Il Presidente del CAI Vincenzo Torti è intervenuto oggi a Milano al convegno "Montagna Futuro", mettendo il volontariato dell'associazione al servizio di uno sviluppo della montagna sostenibile e rispettoso delle specificità dei singoli territori.

L'intervento di Tortial convegno di Milano

22 novembre 2017 - "La più recente pubblicazione del CAI si occupa, proprio come il convegno odierno, della "Causa montana", prendendo spunto dal ricordo di Michele Gortani, cui si deve il rango costituzionale delle aree montane per il secondo comma dell'art. 44 della Costituzione, introdotto su sua istanza. Un rango costituzionale a cui deve conseguire da parte del Legislatore l'attenzione alla specialità e non alla marginalità della montagna. Per consentire un avvenire a chi vive nelle terre alte sono necessarie non solo la passione, ma anche educazione e cultura che formino cittadini a misura di montagna, in grado di dare vita a una montagna a misura d'uomo".

Queste le parole del Presidente generale del CAI Vincenzo Torti, intervenuto oggi a Milano al convegno "Montagna Futuro. Dalle linee guida al progetto 2018 - 2023 per la montagna lombarda", organizzato da Ersaf.

Tra gli intervenuti il Presidente della Regione Lombardia Roberto Maroni, il Sottosegretario regionale alle Politiche per la montagna Ugo Parolo, il Presidente di Ersaf Elisabetta Parravicini, l'alpinista Simone Moro, l'Assessore della Provincia Autonoma di Trento Carlo Daldoss e il Past President del CAI Annibale Salsa. Ha moderato i lavori Lino Zani, alpinista, autore e conduttore di "Linea Bianca".

Gli intervenuti hanno evidenziato la necessità di investire su infrastrutture materiali e immateriali, banda ultra larga, viabilità, servizi, cultura e scuole per promuovere il ritorno nelle aree montane, incentivare gli investimenti e rendere la montagna un luogo attrattivo per le giovani generazioni e per coloro che vogliono fare impresa, valorizzando le caratteristiche uniche, in termini di paesaggio e risorse, di ogni area montana.
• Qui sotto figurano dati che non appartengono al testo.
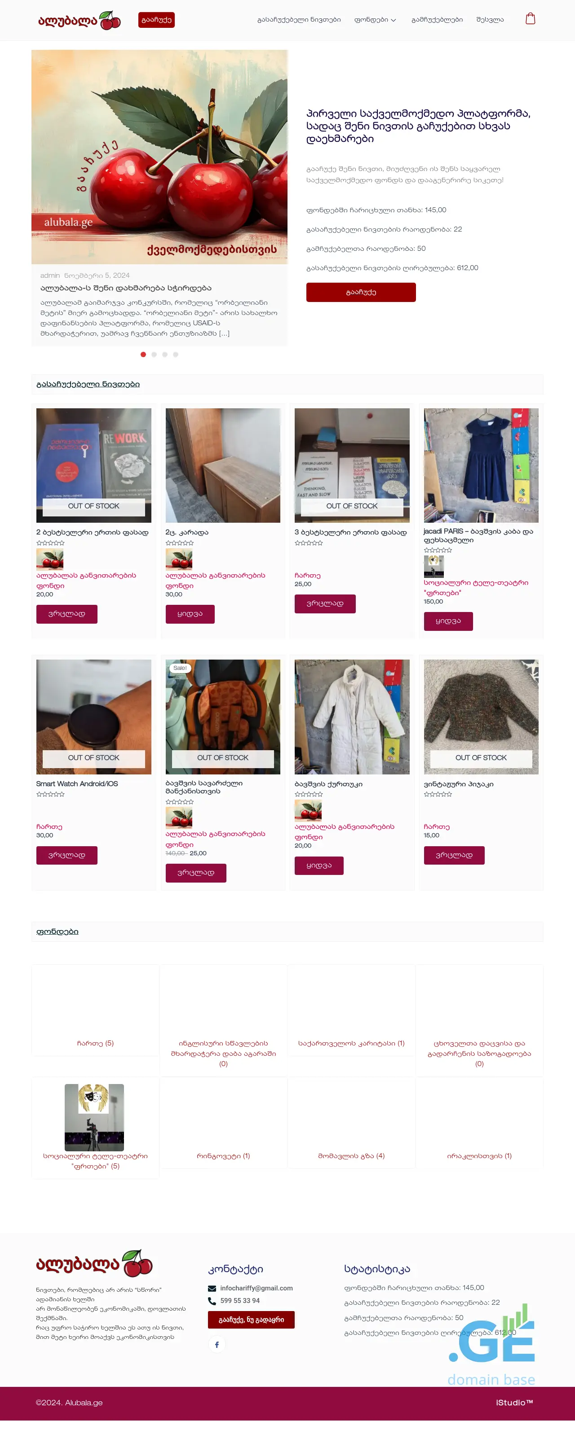Rate Smart Watch Android/iOS using stars
Screen dimensions: 575x1434
coord(50,794)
"Per programmare il futuro è particolarmenrte apprezzabile che la strategia avviata intenda avvalersi delle linee guida, ovvero strumenti in grado, di volta in volta, di adeguarsi alle esigenze che si presentano, e non di regolamenti restrittivi", ha aggiunto Torti. "Dobbiamo però avere ben chiaro quale sia la montagna cui fare riferimento e la precisazione del Sottosegretario Parolo che la montagna non è un parco giochi dei cittadini è concetto fondamentale e condivisibile".
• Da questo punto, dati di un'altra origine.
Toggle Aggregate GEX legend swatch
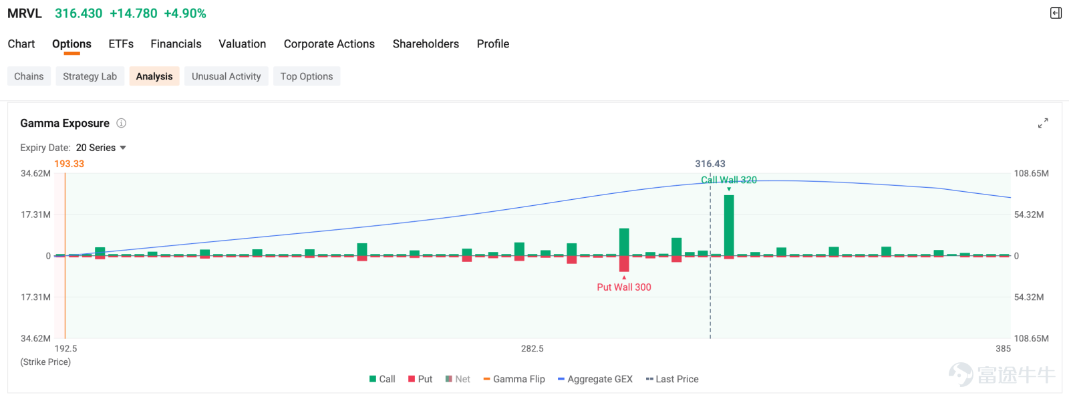pyautogui.click(x=561, y=379)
Per raggiungere questi obiettivi è stato evidenziato il ruolo fondamentale del volontariato, che può dare un contributo straordinario al futuro delle terre alte. "In questa strategia di valorizzazione delle montagne - ha concluso Torti - il volontariato del CAI si conferma a disposizione di tutti coloro che, amministratori opratori o abitanti locali, vogliano veramente impegnarsi per una montagna che rappresenti un valore rigenerato, lasciandosi alle spalle marginalità e abbandono".